JGraphT计算关键路径

简介

JGraphT 是一个Java实现的图论数据结构和算法库。本文讲介绍通过JGaphT来计算关键路径。

关键路径：用于在进度模型中估算最短工期，关键路径是项目中时间最长的活动时间。

案例

描述

下图Graph1-进度网络图表示项目的各项任务关系图以及任务的预计工期。为了采用图计算，这里将任务的预期工期转换为边的权重，如图Graph2-从后往前推，Graph3-从前往后推两种方式。

Graph2-从后往前推：边的权重表示箭头指向的任务预期工期。

Graph3-从前往后推：边的权重表示箭尾指向的任务预期工期。

程序准备

通过JGraphT构建图和计算路径，引入对应的库。
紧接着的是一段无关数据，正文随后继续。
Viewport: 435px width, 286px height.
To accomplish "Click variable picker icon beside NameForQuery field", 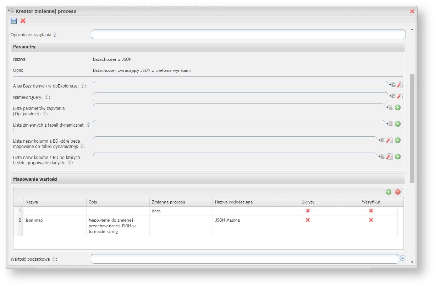I will 392,96.
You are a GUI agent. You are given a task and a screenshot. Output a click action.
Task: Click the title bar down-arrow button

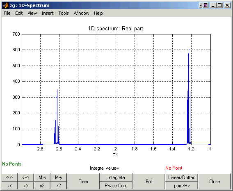(x=201, y=5)
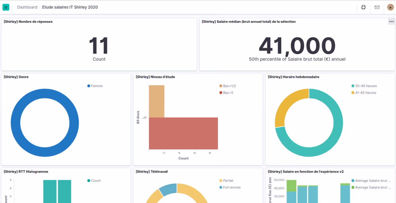Click the green D space avatar icon
396x203 pixels.
(x=6, y=7)
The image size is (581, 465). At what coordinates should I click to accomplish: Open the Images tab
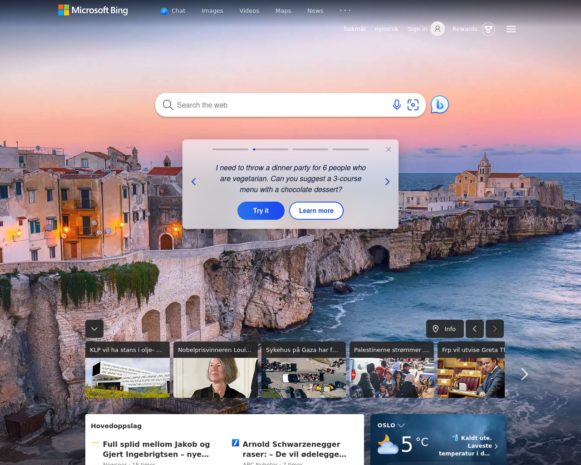pos(212,10)
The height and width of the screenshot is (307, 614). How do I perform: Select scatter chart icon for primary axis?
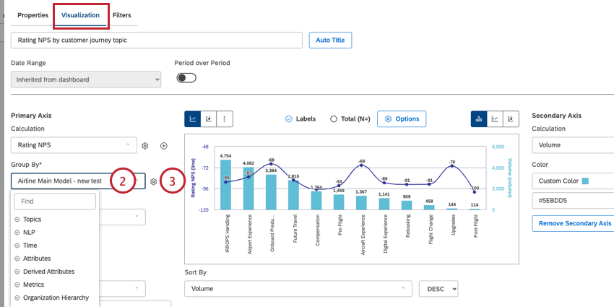click(209, 118)
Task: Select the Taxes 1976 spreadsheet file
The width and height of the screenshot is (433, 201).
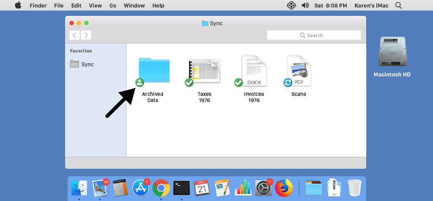Action: pyautogui.click(x=204, y=72)
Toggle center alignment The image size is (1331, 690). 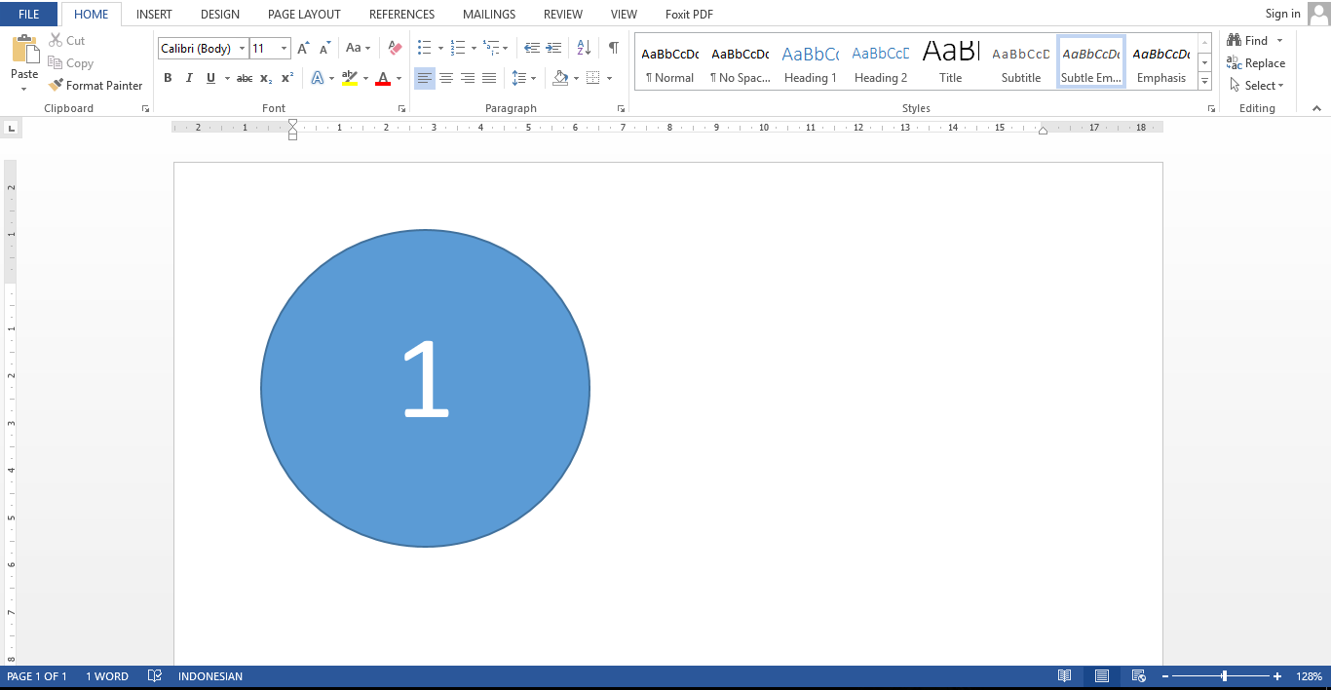coord(445,78)
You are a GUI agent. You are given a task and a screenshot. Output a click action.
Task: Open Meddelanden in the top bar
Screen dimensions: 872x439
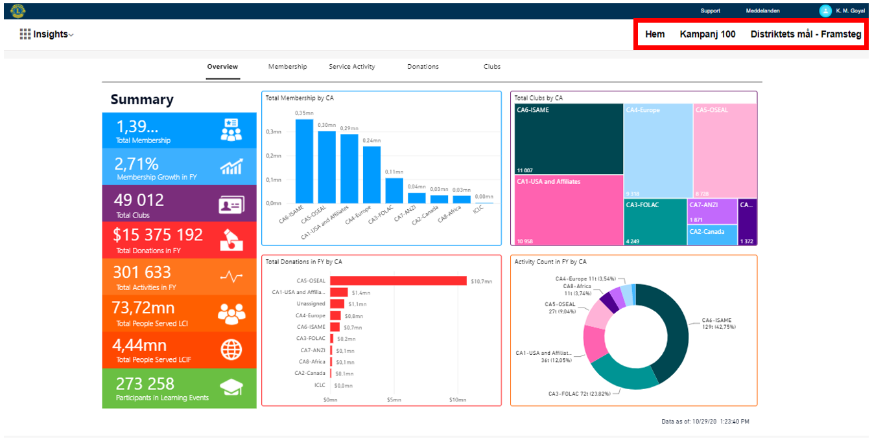pyautogui.click(x=762, y=11)
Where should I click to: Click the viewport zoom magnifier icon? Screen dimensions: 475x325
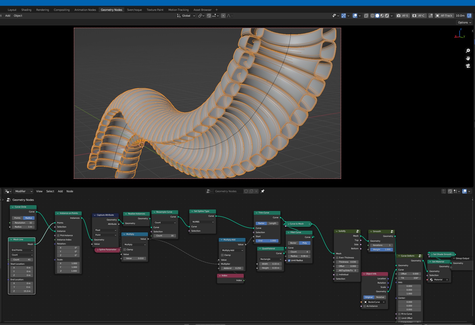point(468,51)
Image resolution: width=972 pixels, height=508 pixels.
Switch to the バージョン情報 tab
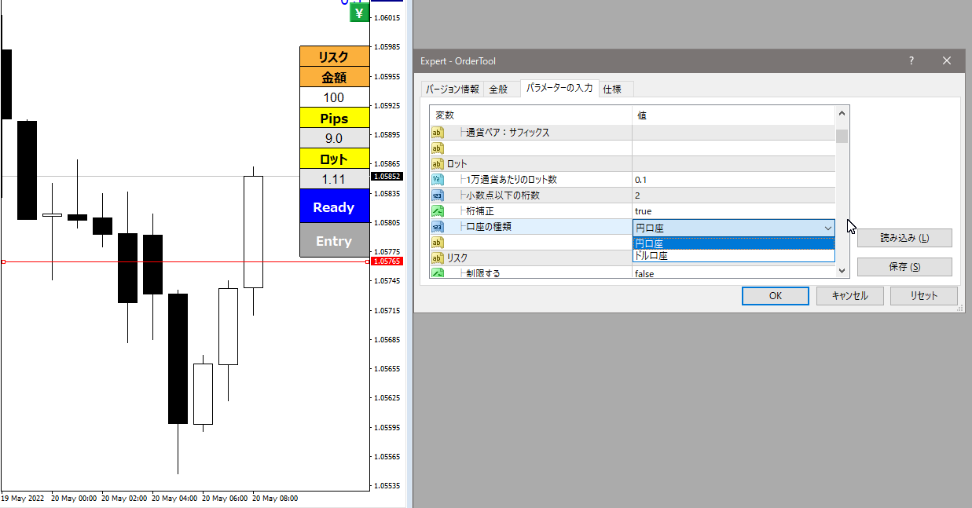[452, 90]
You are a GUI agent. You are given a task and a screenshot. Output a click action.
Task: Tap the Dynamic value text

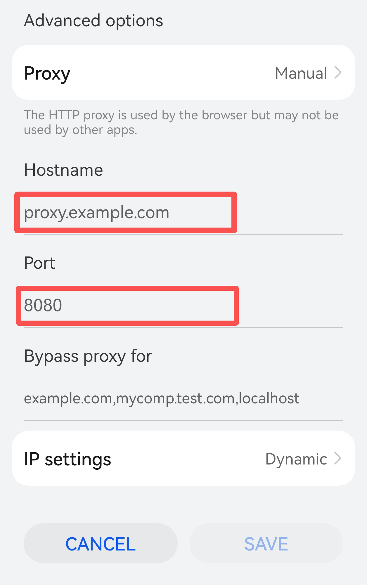296,459
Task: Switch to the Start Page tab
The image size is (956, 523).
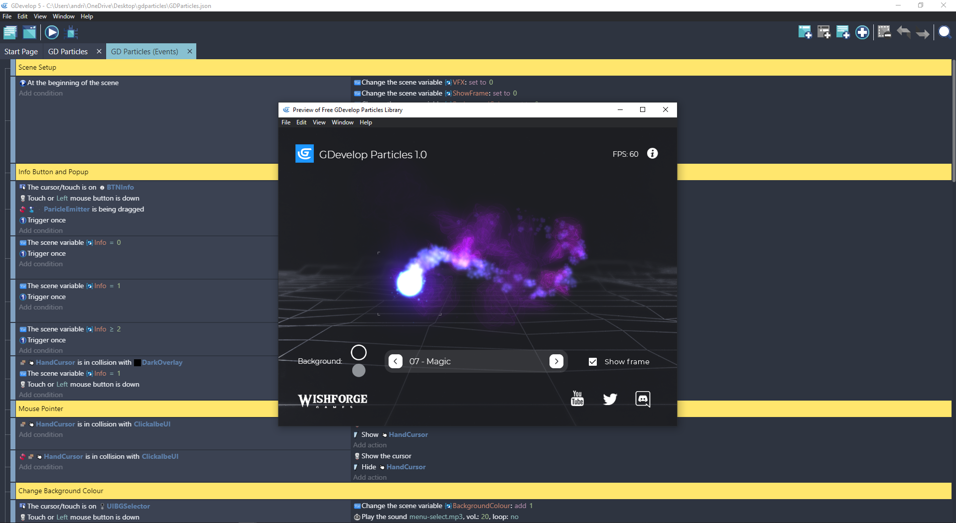Action: [21, 52]
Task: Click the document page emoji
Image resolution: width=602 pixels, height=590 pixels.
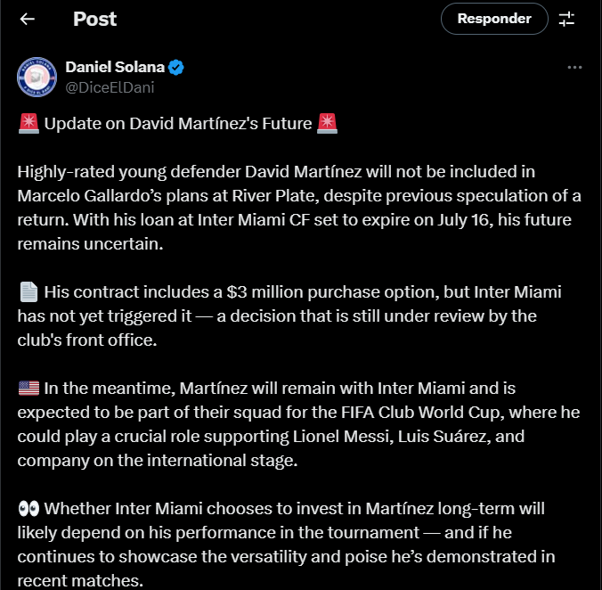Action: 28,292
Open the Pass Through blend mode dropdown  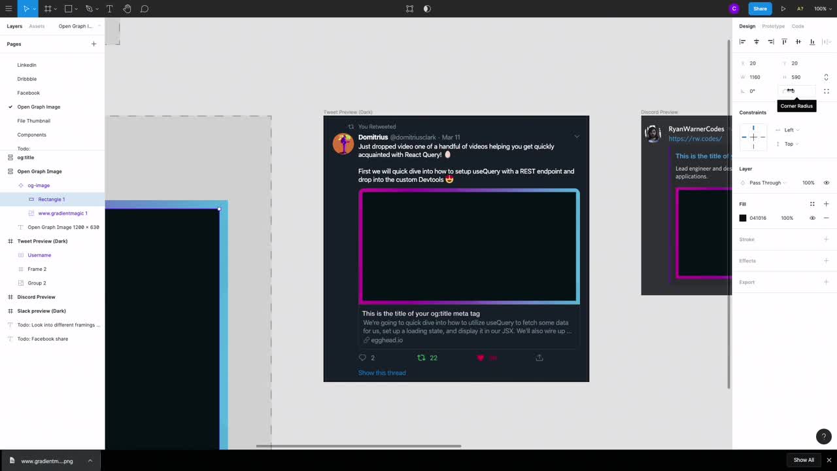pyautogui.click(x=765, y=183)
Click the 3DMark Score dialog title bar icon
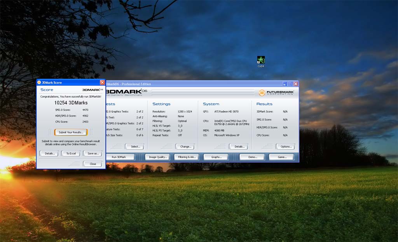 pos(39,82)
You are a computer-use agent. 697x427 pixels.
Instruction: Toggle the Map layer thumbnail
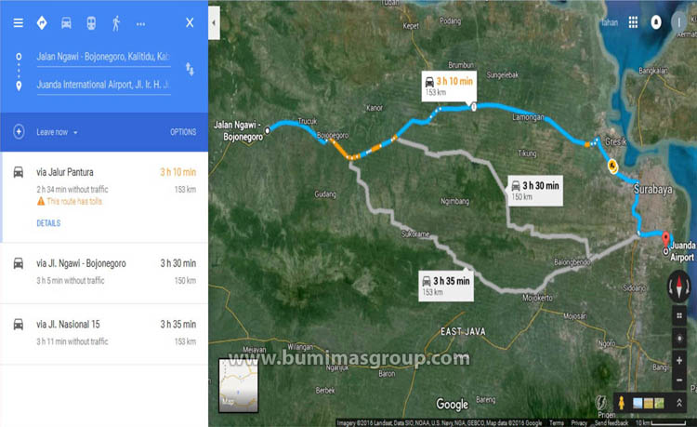(238, 386)
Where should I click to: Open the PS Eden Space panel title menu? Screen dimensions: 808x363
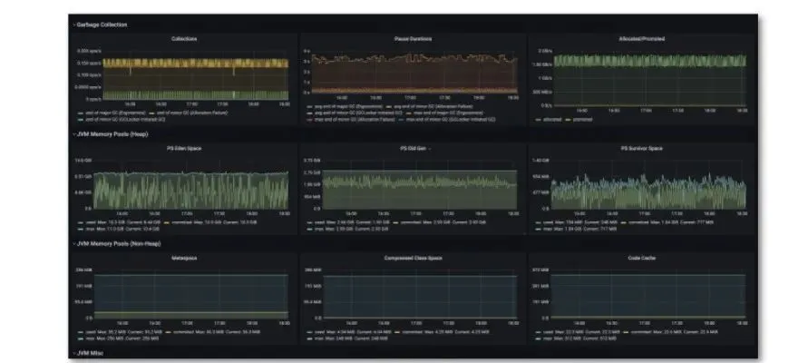click(184, 149)
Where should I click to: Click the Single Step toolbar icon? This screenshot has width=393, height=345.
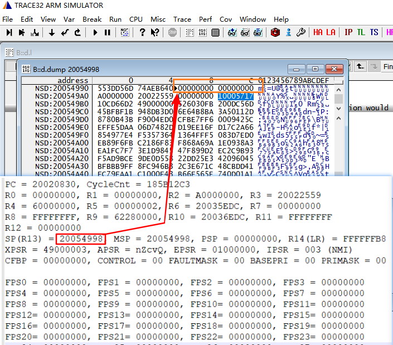tap(9, 32)
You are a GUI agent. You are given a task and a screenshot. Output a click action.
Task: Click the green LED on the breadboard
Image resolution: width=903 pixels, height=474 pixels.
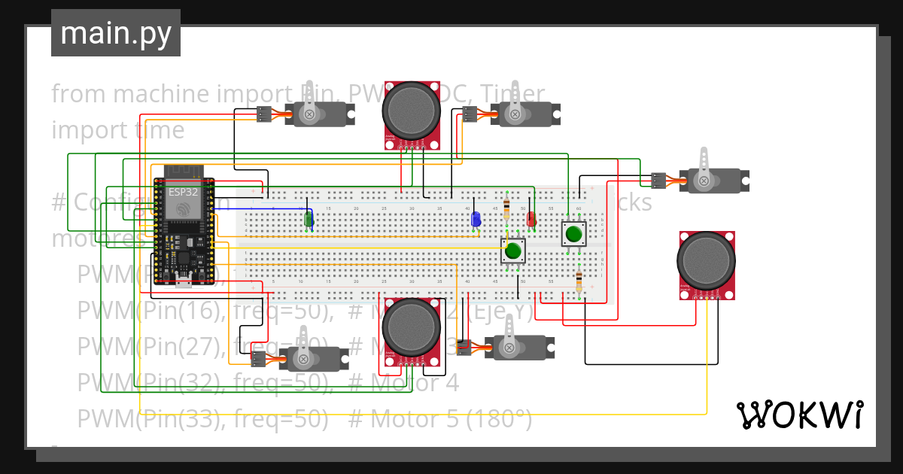(x=309, y=218)
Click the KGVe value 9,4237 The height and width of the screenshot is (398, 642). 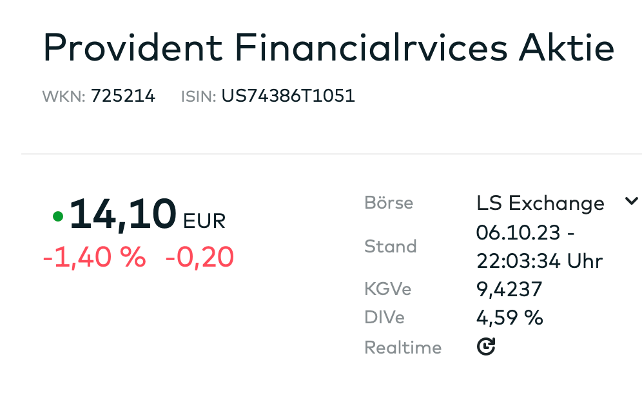point(509,289)
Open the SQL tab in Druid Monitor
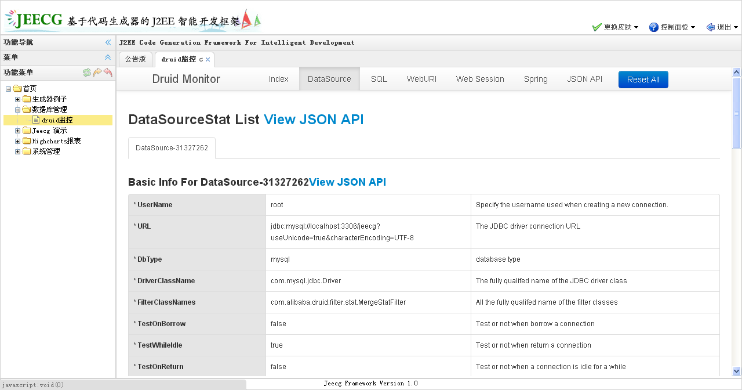The image size is (742, 390). pos(379,79)
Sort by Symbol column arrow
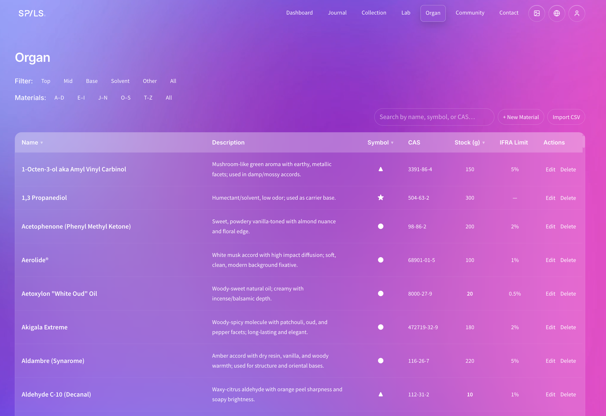606x416 pixels. click(392, 143)
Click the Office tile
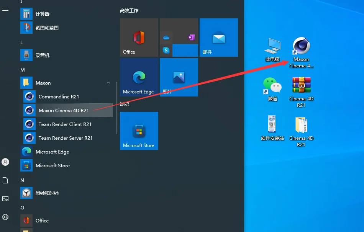The height and width of the screenshot is (232, 364). point(139,38)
这里采用maven管理依赖。

<dependency>
  <groupId>org.jgrapht</groupId>
  <artifactId>jgrapht-core</artifactId>
  <version>1.5.2</version>
</dependency>

<!-- 可选，扩展能力 -->
<dependency>
  <groupId>org.jgrapht</groupId>
  <artifactId>jgrapht-ext</artifactId>
  <version>1.5.2</version>
</dependency>
<dependency>
  <groupId>org.jgrapht</groupId>
  <artifactId>jgrapht-io</artifactId>
  <version>1.5.2</version>
</dependency>

程序示例1

示例2采用JGraphT提供的具体图实现类创建图，通过对应的API实现新增顶点，边，以及边的权重设置。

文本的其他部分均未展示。